The first anthrax-tainted letters, it emerged, had been mailed in Trenton, New Jersey, on September 18, exactly one week after the World Trade Center’s destruction. Another batch, containing higher-quality “weapons grade” spores, had been sent on October 9. Even James Bone, who had remained annoyingly composed during September 11, started to sound worried: They might have had burning buildings when he was a war reporter in Afghanistan, but they certainly didn’t have any weaponized anthrax. The fact that Jack Potter, the postmaster general, had held a press conference to announce the creation of an anthrax task force and to claim that 680 million parcels were being tested every day was hardly reassuring. The postal workers at 1211 had taken matters into their own hands. Benjamin, the messenger who sat next to me, started showing up for work in a homemade biohazard suit, black Wellington boots, and kitchen gloves. My Sixth Avenue office began to feel more like a laboratory than a news bureau—with me being the unlucky chimp. Finally I went online to buy Cipro. I abandoned the idea, however, when I saw the price: sixty pills were now $3,999. That was when I decided to ask Dr. Ruth for a test. The Times agreed kindly to pay for it.

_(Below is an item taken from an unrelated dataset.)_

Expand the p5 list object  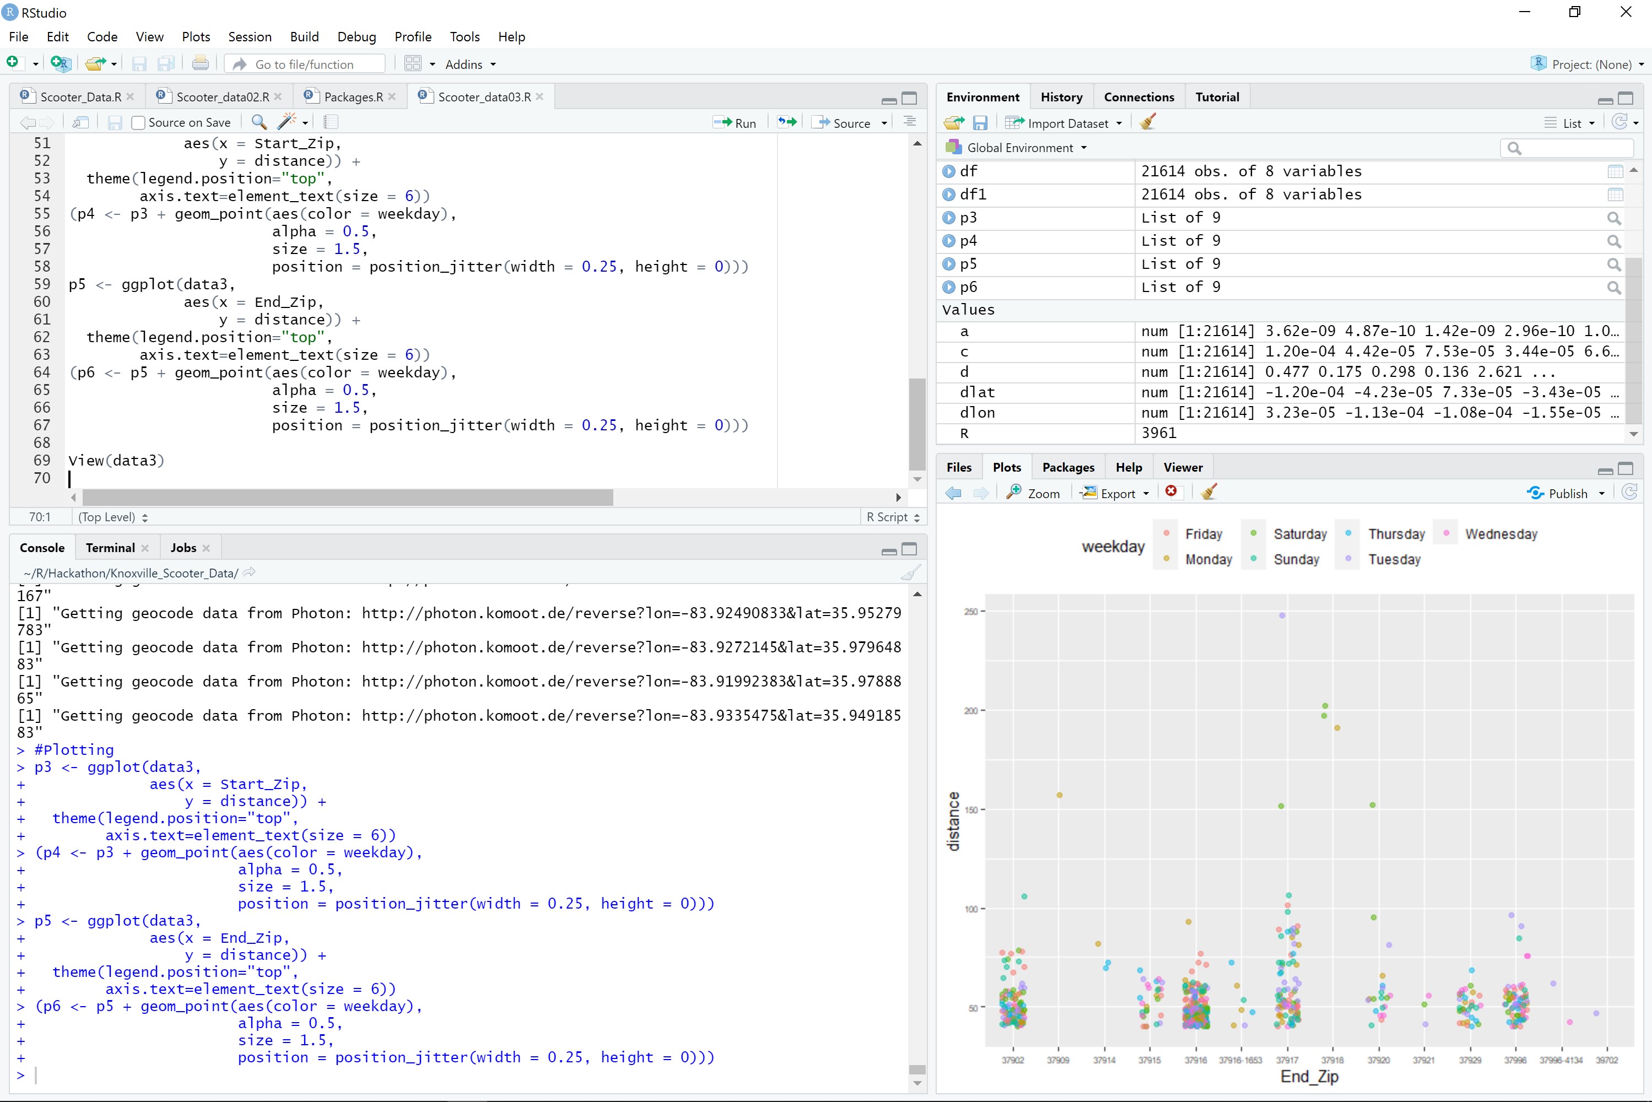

It all seemed so… unfair. While Dr. Ruth was shoving plastic swabs up my nose, my friend Glen was standing on the deck of the USS Enterprise, somewhere in the northern Indian Ocean. He had been sent there by The Times to watch American warplanes launch their first attacks on Afghanistan. I imagined Glen, his sunglasses on, white shirt unbuttoned, and cream linen jacket flapping in the breeze, taking notes as the F/A-18 Hornets howled overhead. It seemed both glamorous and acceptably safe. Part of me wished I could, for once, be on the giving end of an attack.

I should have been more careful about what I wished for.

What with the burning skyscrapers at the bottom of my street, the carcinogenic fumes in my apartment, the biological hazard at my office, and the adrenaline seeping out of my pores, late October wasn’t a great time for me to be entertaining visitors from England. Nevertheless, my sister and her fiancé had bought tickets to New York long before September 11, and nothing short of a fifty-megaton nuke going off in Times Square was going to make them cancel. I was, in fact, deeply impressed with their bravery. If it had been me, I would have begged Virgin Atlantic to reroute my ticket somewhere warm, safe, and as far away as possible from Lower Manhattan: Hawaii, perhaps. Yet Catherine and Tom were due to land at John F. Kennedy Airport on October 20, just eight days after anthrax was found in the Rockefeller Center. They would stay a week. Neither of them had ever been to the United States before, and both were looking forward to the trip as their last holiday before getting married.

Since September 11, I had become dangerously fixated with America’s hysterical twenty-four-hour news channels—in particular, the scrolling headlines that CNN had started to display at the bottom of the screen—and so I was looking forward to some relief in the form of my sister, a down-to-earth schoolteacher, two years my senior. Of the two of us, Catherine had shown the most early promise. She was incandescently bright; got straight A’s for everything she did; and also earned money throughout high school with a grueling hotel job. My idea of a hard day’s work, meanwhile, was getting out of bed. Catherine, who is tall and slim with an explosion of dark curls that make her look like a Pre-Raphaelite painting, graduated with a degree in Victorian English literature, the ultimate antivocational qualification. Then she moved to London to work for a record company. It didn’t take long, however, for my sister to realize that a life of champagne and limousines wasn’t for her, so she moved back north to do a “real” job: teaching. It was in Alnwick, the town where we both went to high school, that Catherine bumped into Tom, the teenage rebel she used to sit next to in math lessons. Tom, it turned out, had skipped college and gotten a job in a fish factory. By the time my sister met him, he was running the fish factory. Needless to say, Tom, a physically imposing Geordie who negotiated with North Sea fishermen all day, was way too macho to cancel a trip to New York City over something as trifling as germ warfare.